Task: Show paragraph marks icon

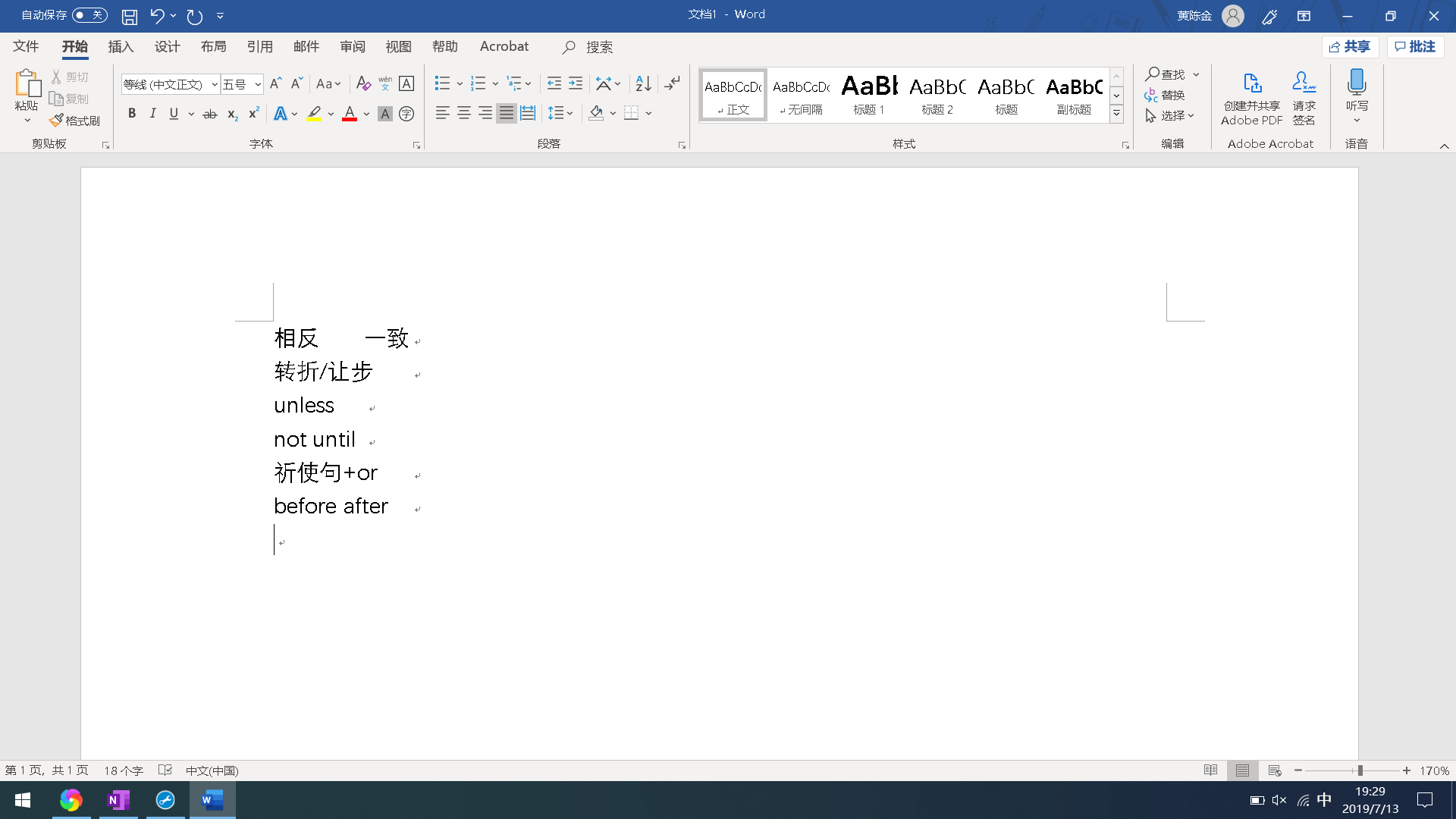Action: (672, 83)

...

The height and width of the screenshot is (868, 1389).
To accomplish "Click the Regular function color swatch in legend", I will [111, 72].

...

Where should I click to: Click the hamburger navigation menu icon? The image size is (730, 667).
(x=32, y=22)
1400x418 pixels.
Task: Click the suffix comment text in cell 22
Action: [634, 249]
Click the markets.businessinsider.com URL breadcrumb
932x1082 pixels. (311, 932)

→ **Instructions for the task**:
Reproduce verbatim the lines of the listing from the line containing "The height and" through the line containing "will [111, 72].", including both of those lines.

→ **Finished answer**:
The height and width of the screenshot is (868, 1389).
To accomplish "Click the Regular function color swatch in legend", I will [111, 72].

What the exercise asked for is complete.